3.14 The committee recalled that data from trials had reassured it that using the tests to help rule in preterm pre-eclampsia had not led to unnecessary early births. Clinical experts emphasised that if the tests were used more widely, it was important that they were not used to make decisions about timing of birth. The committee concluded that it was important to highlight this in the recommendations.

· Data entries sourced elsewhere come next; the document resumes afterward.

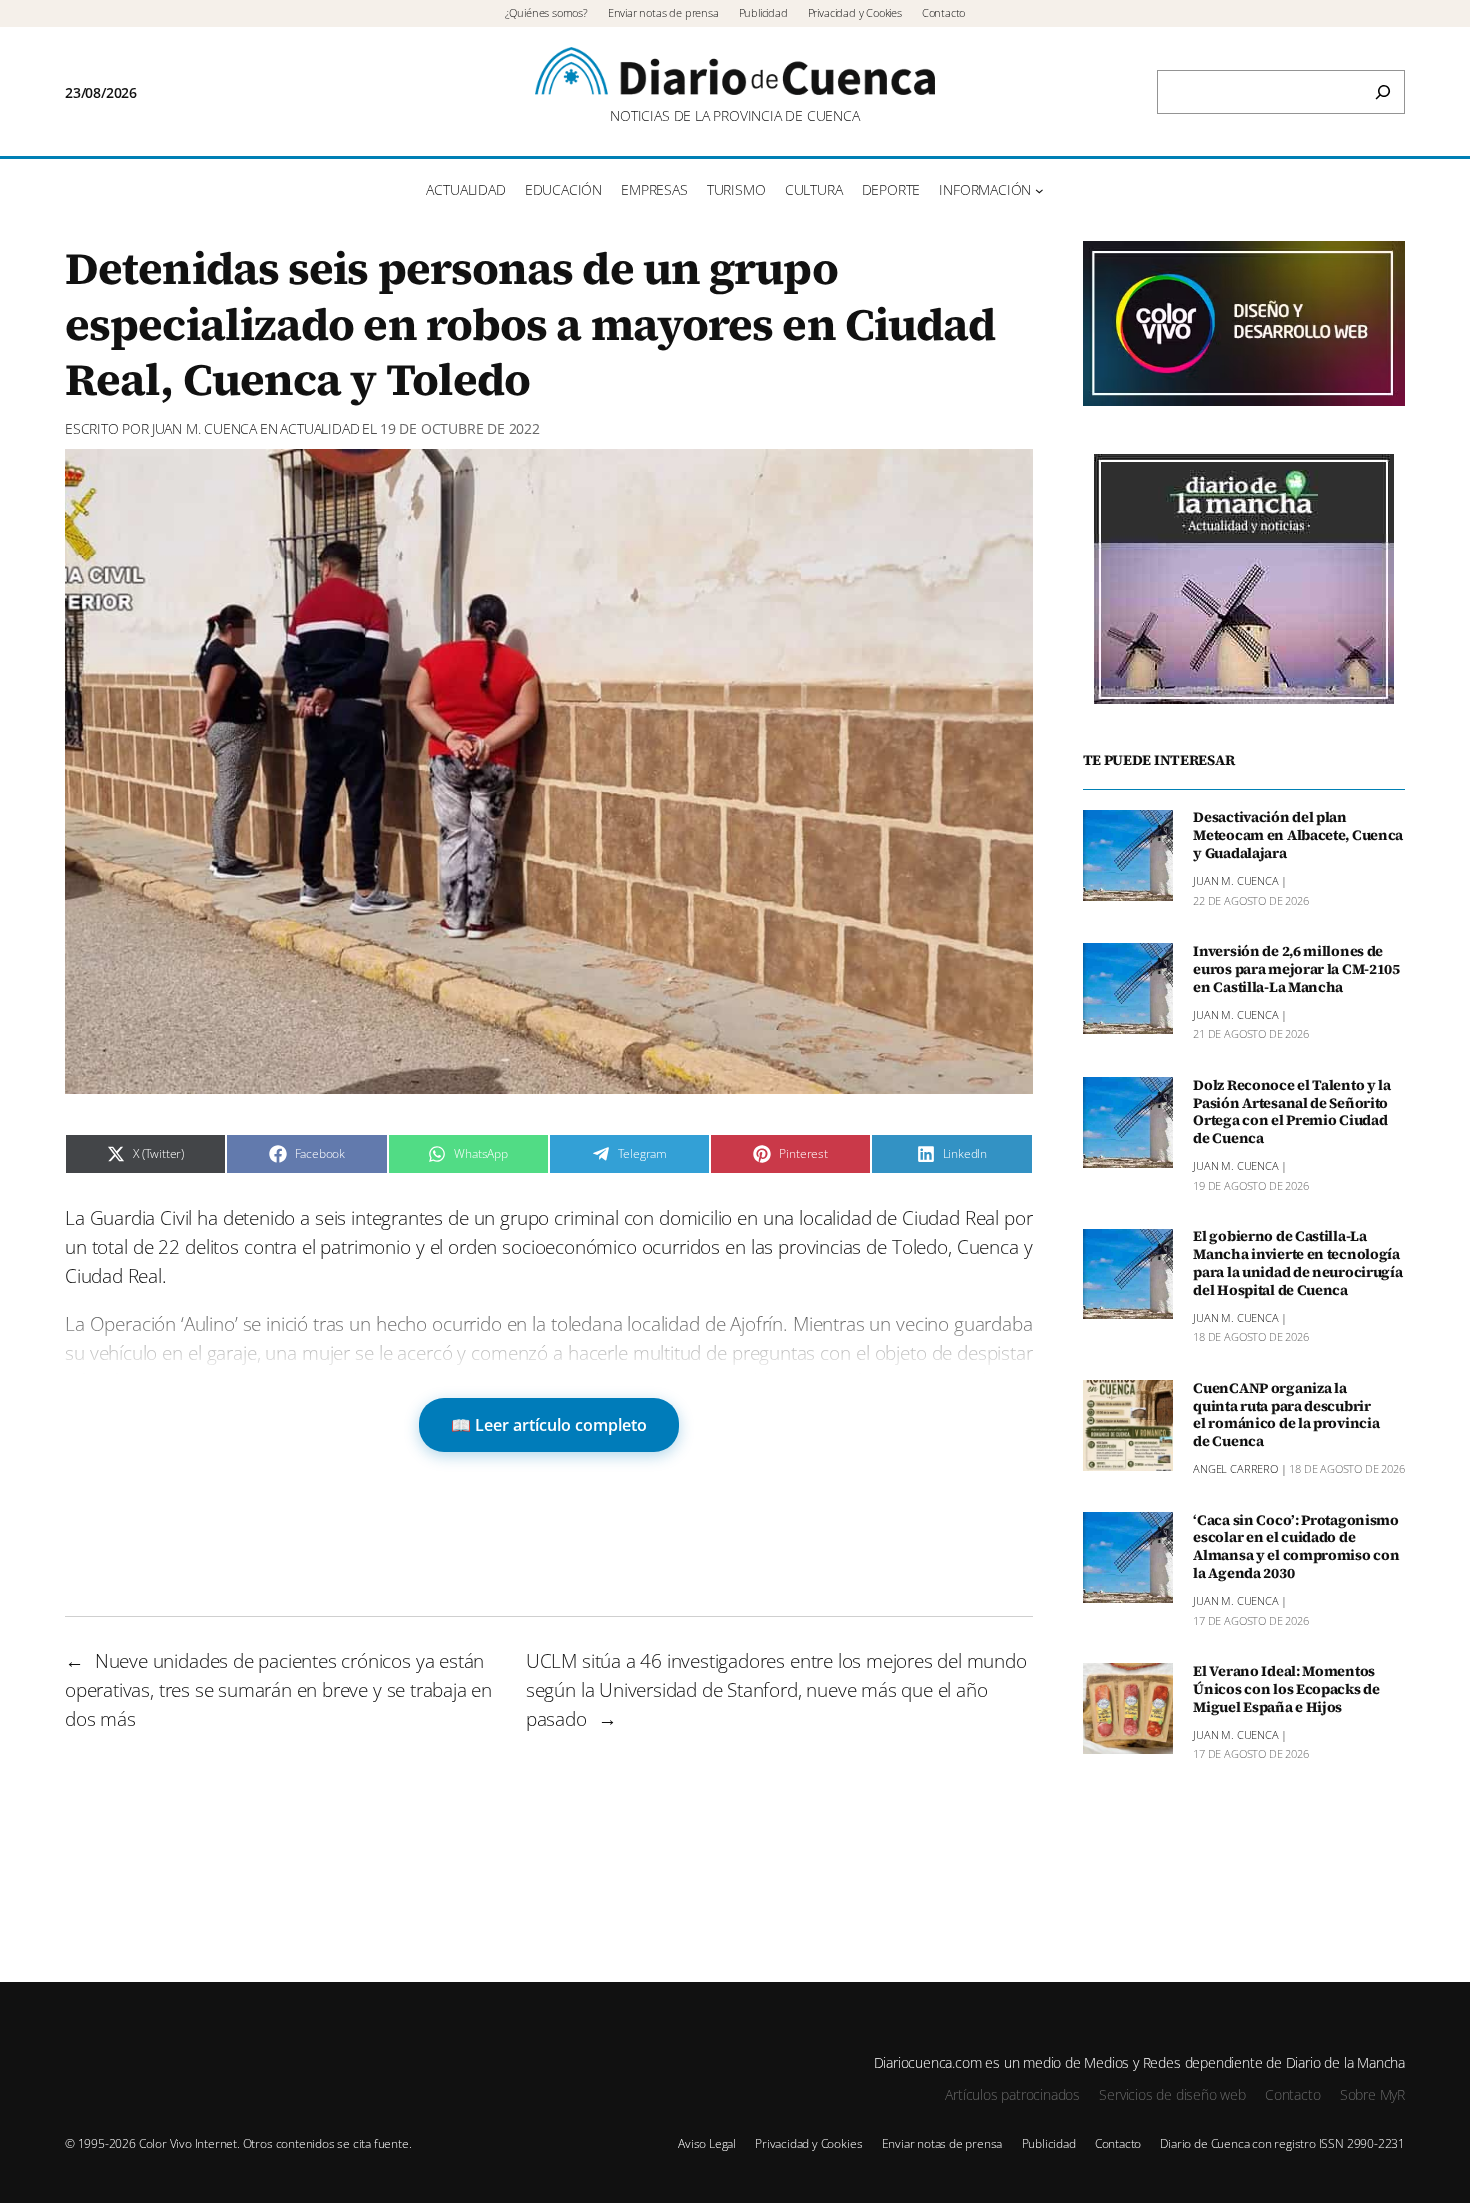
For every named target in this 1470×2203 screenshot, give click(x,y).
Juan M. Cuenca (204, 428)
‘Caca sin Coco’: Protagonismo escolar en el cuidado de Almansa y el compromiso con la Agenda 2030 (1296, 1547)
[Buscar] (1383, 92)
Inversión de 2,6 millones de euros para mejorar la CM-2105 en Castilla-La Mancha (1296, 970)
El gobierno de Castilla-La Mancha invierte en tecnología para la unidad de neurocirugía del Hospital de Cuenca (1297, 1264)
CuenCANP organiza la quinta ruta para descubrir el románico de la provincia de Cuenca (1286, 1415)
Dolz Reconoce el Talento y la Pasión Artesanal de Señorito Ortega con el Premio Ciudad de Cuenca (1292, 1112)
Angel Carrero (1235, 1469)
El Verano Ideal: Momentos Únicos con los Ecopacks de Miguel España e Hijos (1286, 1690)
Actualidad (319, 428)
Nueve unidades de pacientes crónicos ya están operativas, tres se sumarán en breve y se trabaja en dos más (278, 1689)
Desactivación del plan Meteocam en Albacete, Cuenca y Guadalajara (1298, 837)
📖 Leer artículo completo (549, 1425)
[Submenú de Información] (1039, 190)
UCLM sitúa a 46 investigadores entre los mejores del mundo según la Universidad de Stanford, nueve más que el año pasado (776, 1689)
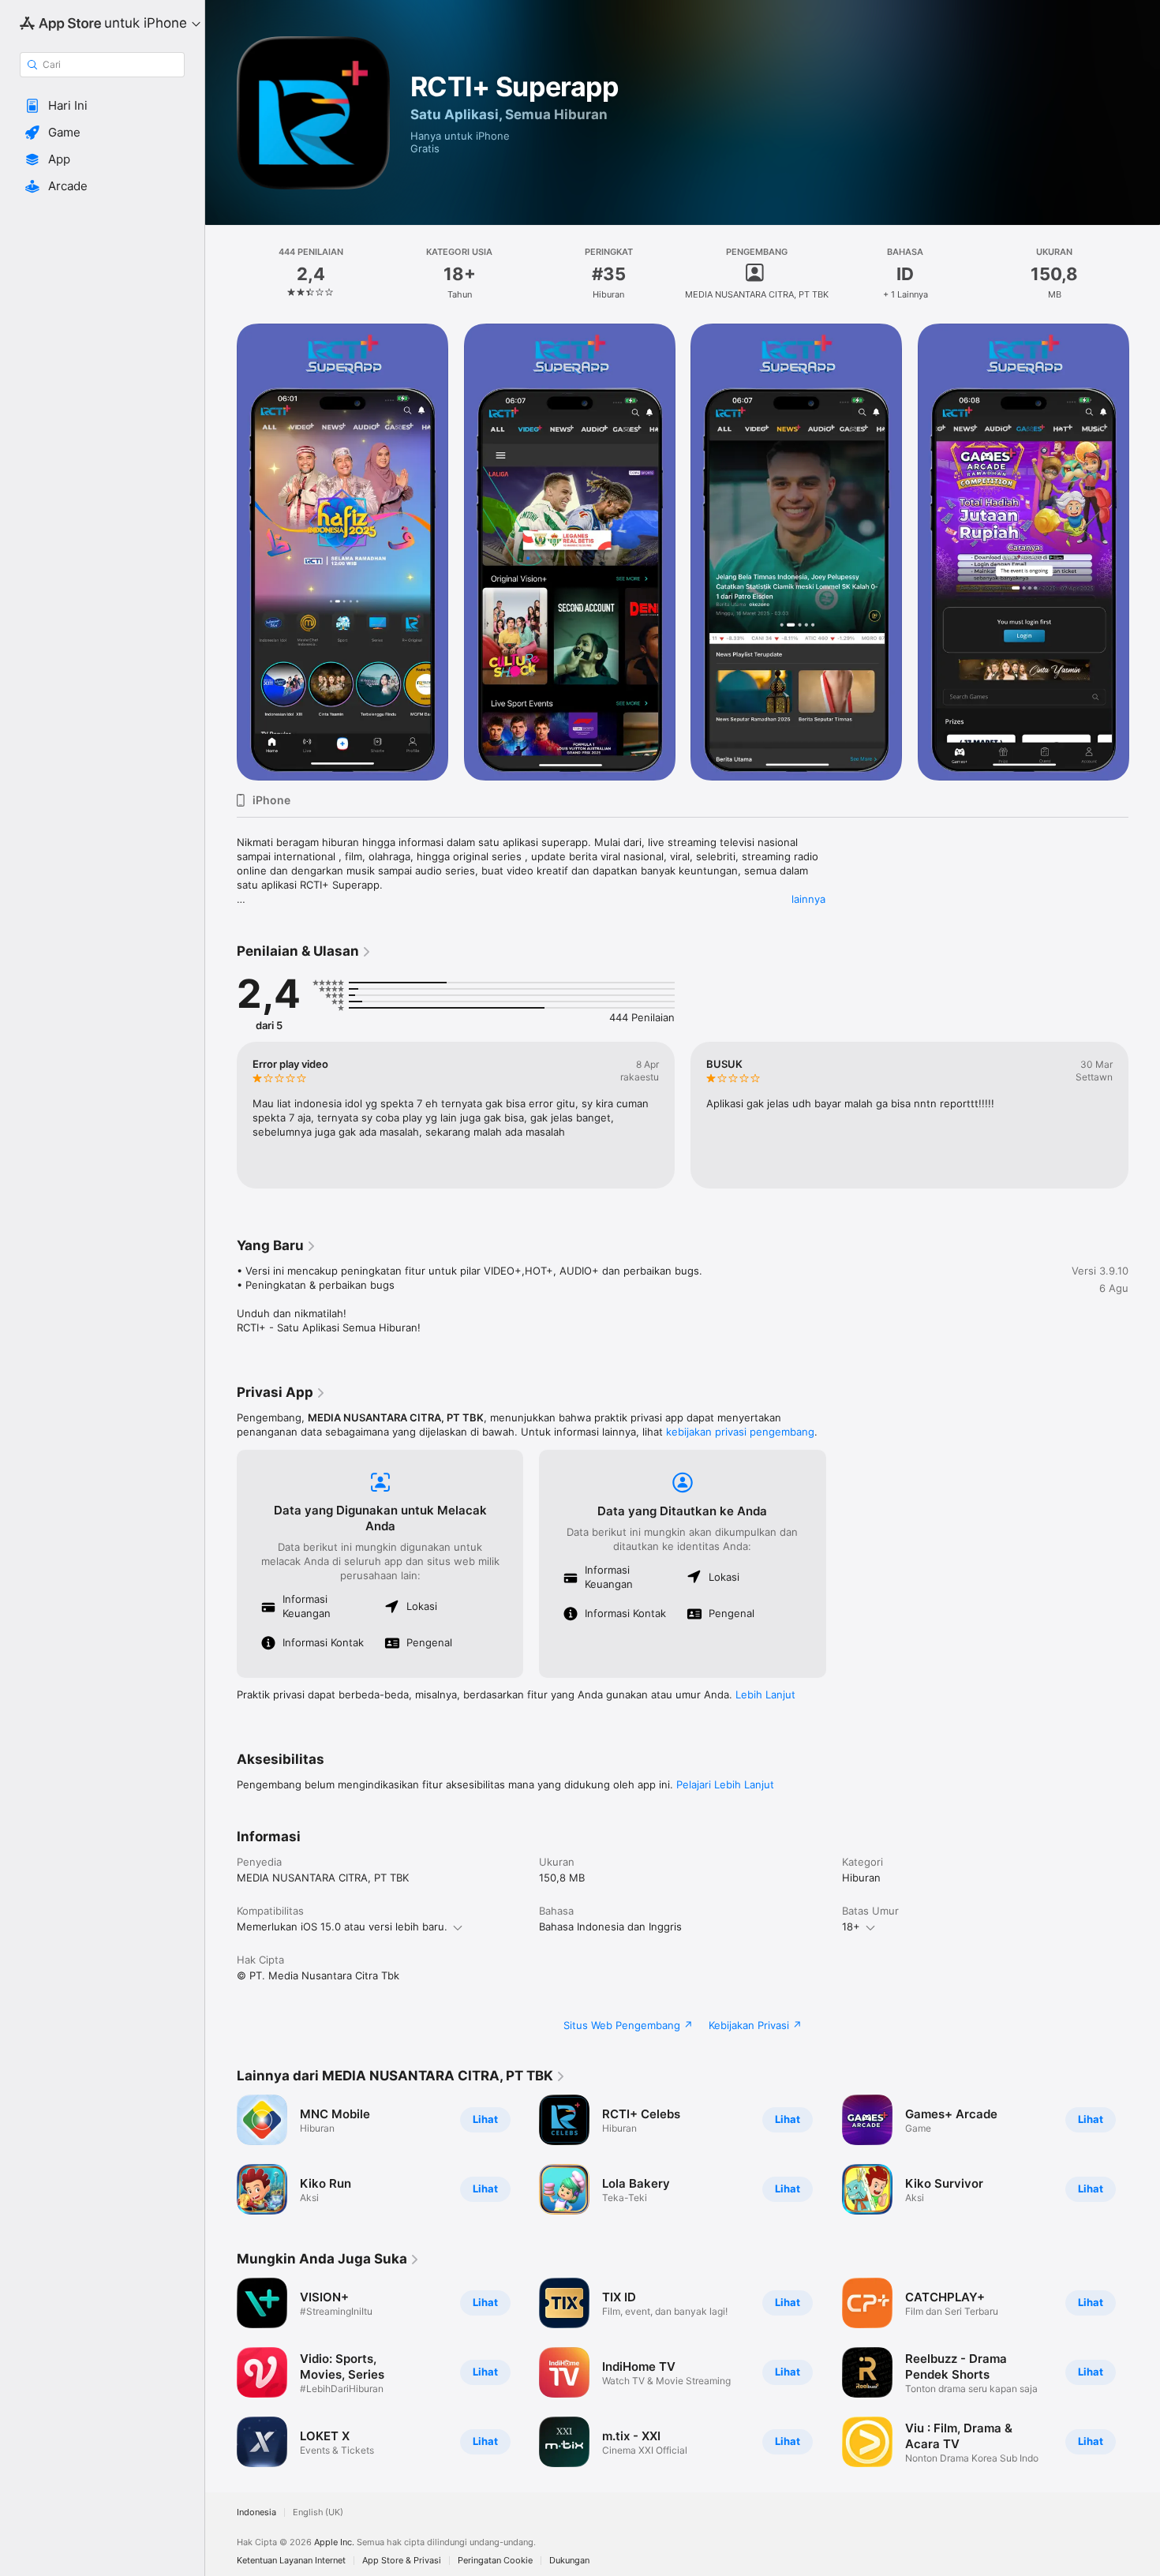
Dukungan (569, 2560)
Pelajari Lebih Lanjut (725, 1784)
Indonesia (256, 2512)
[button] (102, 106)
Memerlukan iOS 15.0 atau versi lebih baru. (342, 1926)
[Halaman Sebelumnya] (221, 1115)
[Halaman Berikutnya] (1144, 1115)
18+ (851, 1926)
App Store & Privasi (401, 2560)
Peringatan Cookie (495, 2560)
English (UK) (318, 2512)
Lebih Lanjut (765, 1694)
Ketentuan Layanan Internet (291, 2560)
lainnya (808, 899)
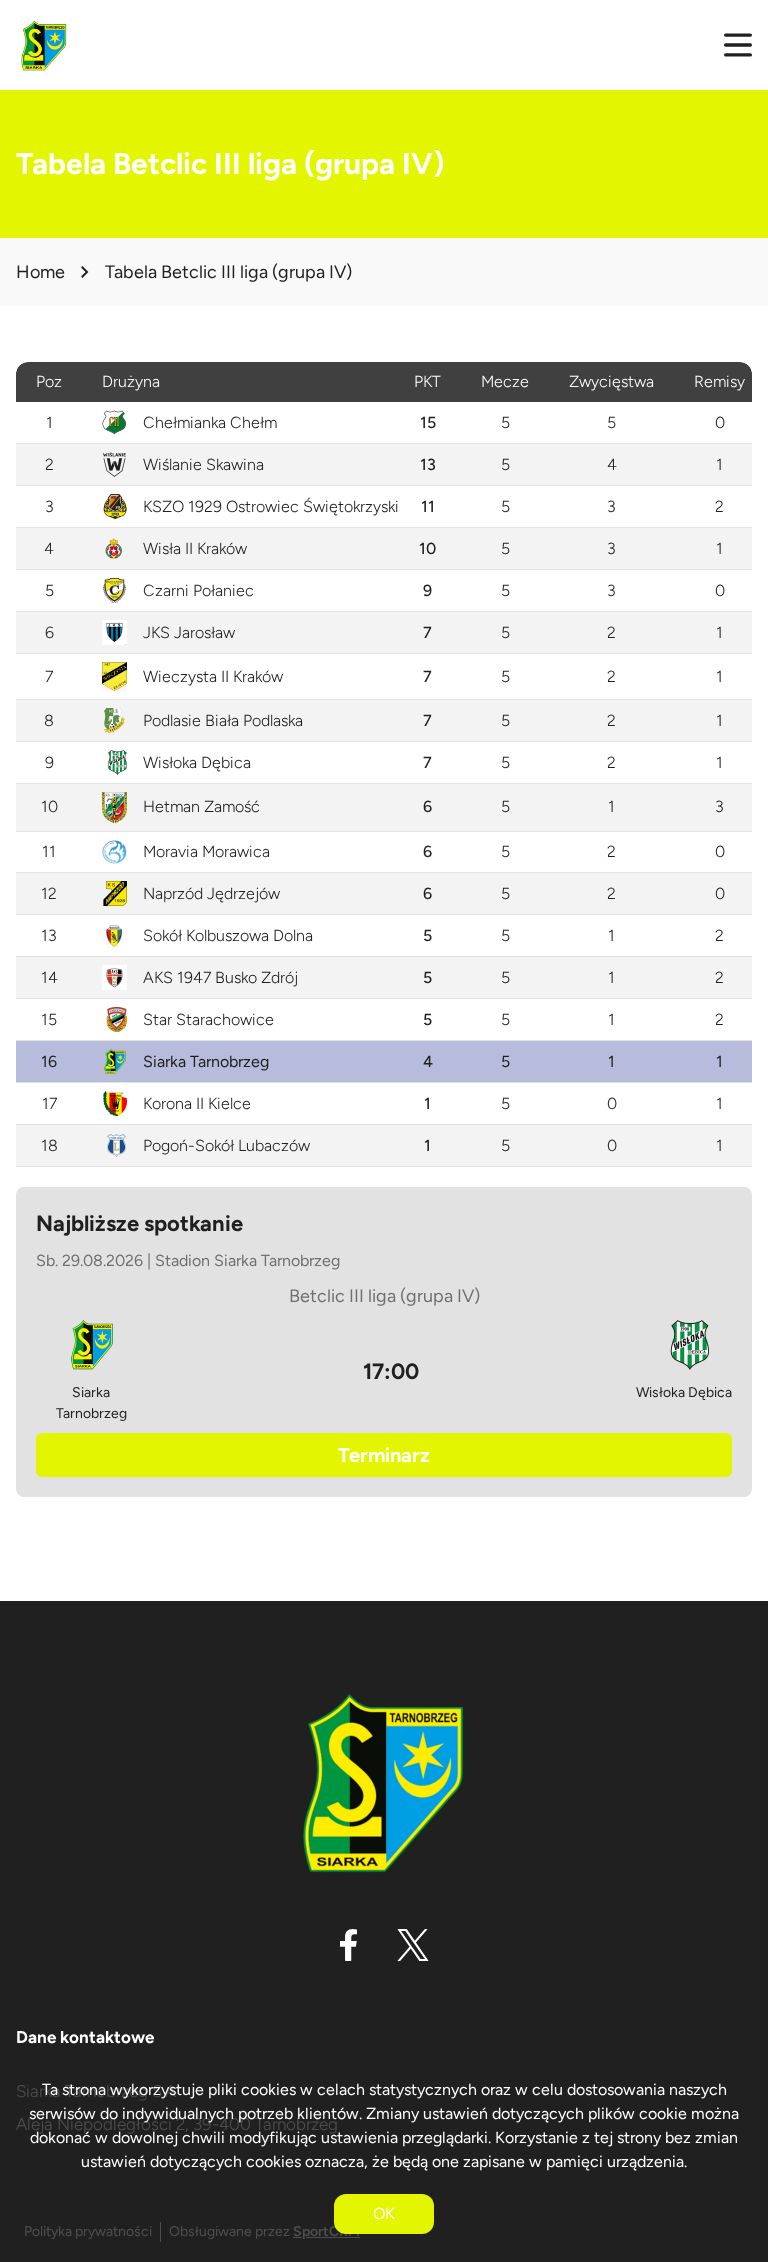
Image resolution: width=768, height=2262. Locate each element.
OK (384, 2213)
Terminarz (384, 1455)
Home (40, 272)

3.15 The INSPIRE and PARROT studies only included women pregnant with 1 baby. Clinical experts said that PLGF or sFlt‑1 levels may differ in pregnancies with more than 1 baby because of increased placental mass. Therefore, specialists using the tests in this group would interpret the results with caution and potentially not use the specified cut-offs. They said that research is needed to find out if different cut-offs are needed.

3.16 The committee noted that there is currently no international standard or reference method procedure for PLGF or sFlt‑1 testing. This is important for the external quality assurance of laboratories offering this testing, and the committee encouraged the development of such standards.